AIM OF THE EXERCISE
Pull out the lines of the listing below verbatim, starting at the line that contains "Task: Click the Отмена button" and ending at the final line of the listing. Leave the pictures out of your answer.

DATA SHOWN
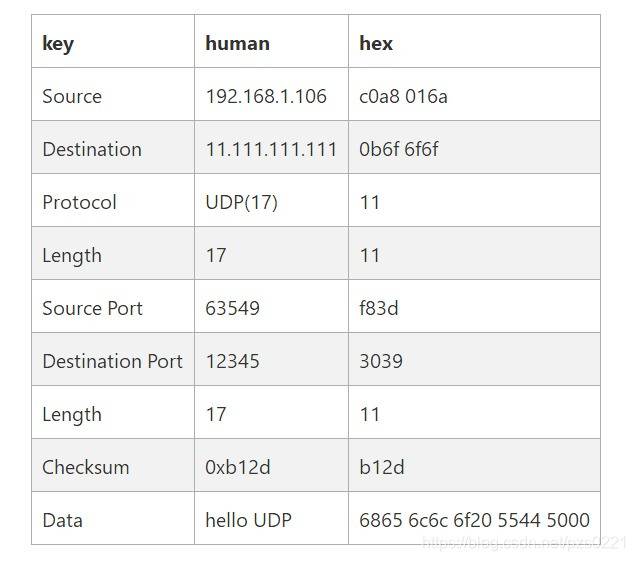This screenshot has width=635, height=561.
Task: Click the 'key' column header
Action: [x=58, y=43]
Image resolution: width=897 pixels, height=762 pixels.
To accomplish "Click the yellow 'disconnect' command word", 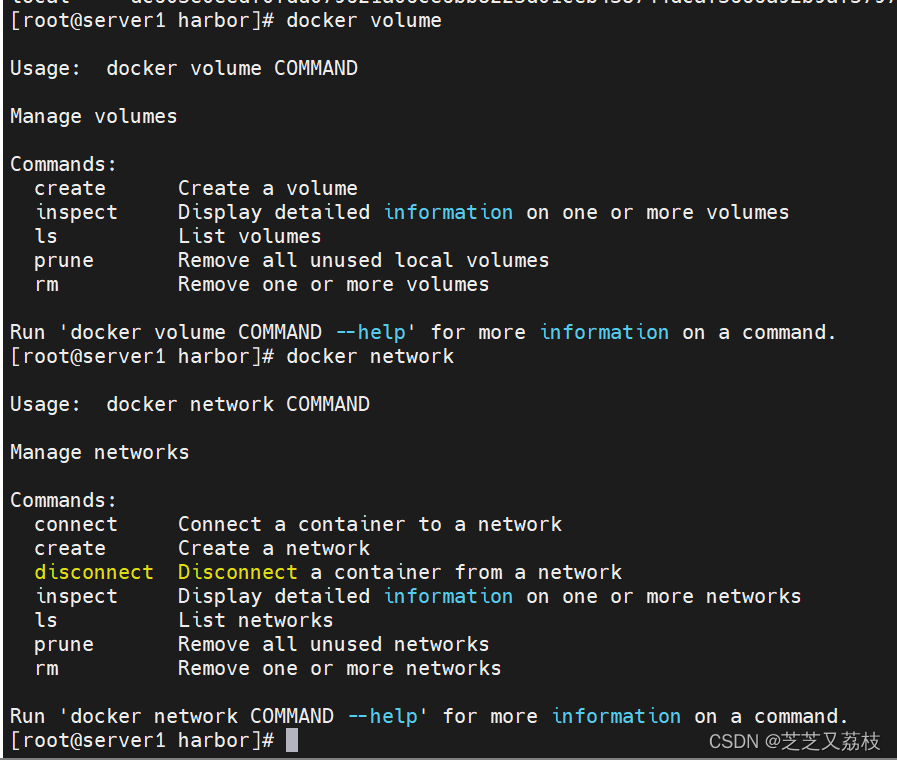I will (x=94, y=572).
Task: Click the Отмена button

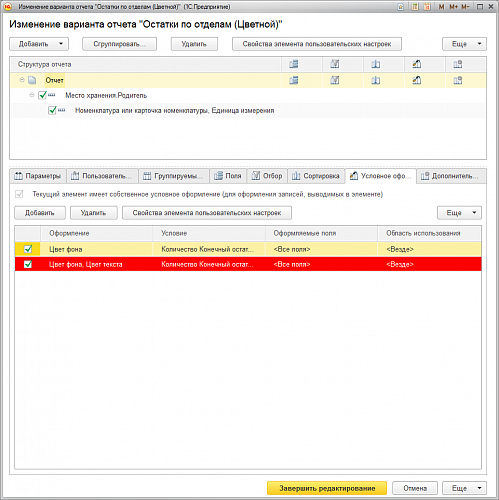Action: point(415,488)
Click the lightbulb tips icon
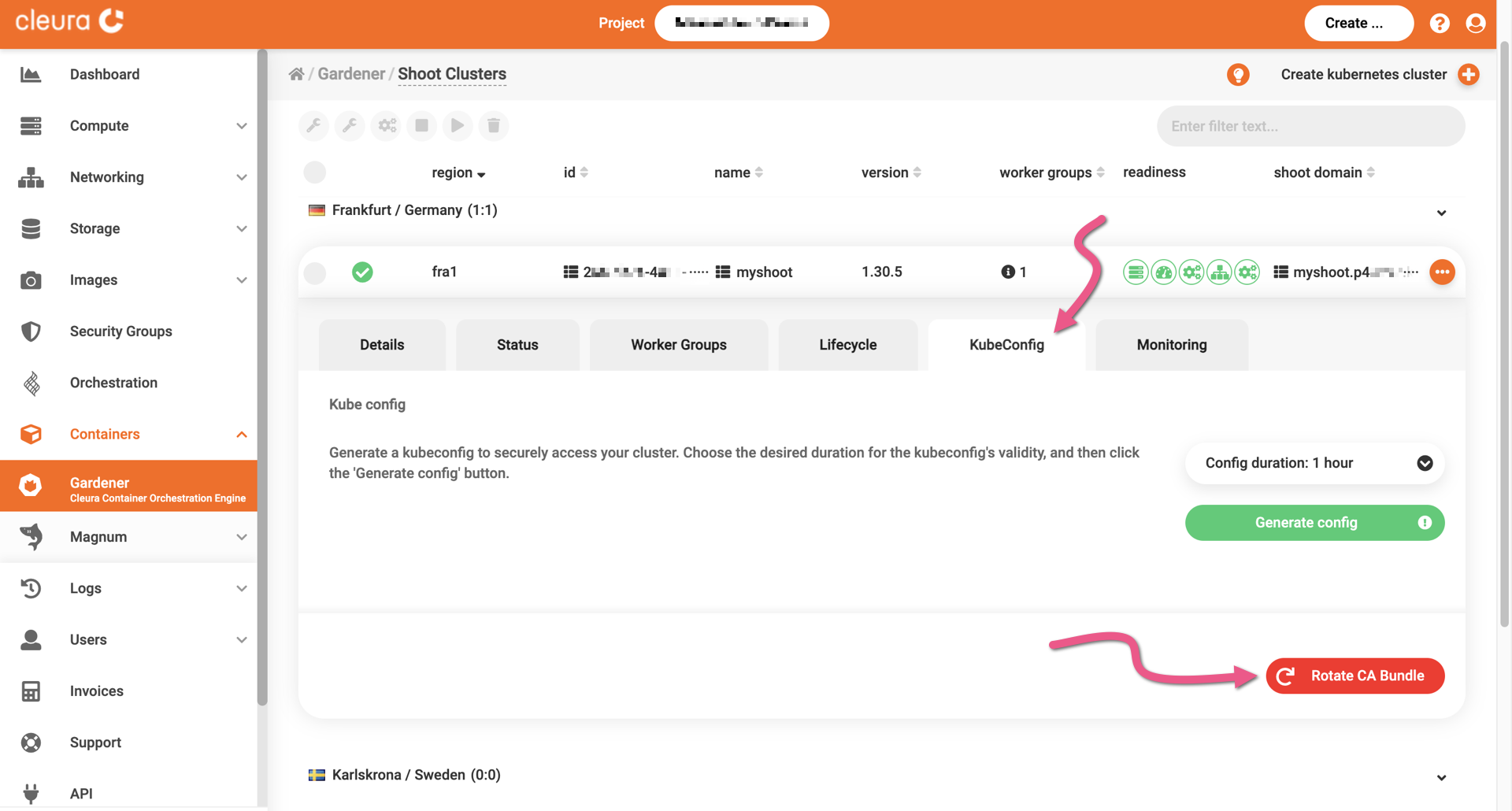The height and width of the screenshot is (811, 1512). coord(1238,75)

EXERCISE OUTPUT
Task: Click the Отмена button

Action: point(415,488)
Click the lightbulb tips icon
The height and width of the screenshot is (811, 1512). coord(1238,75)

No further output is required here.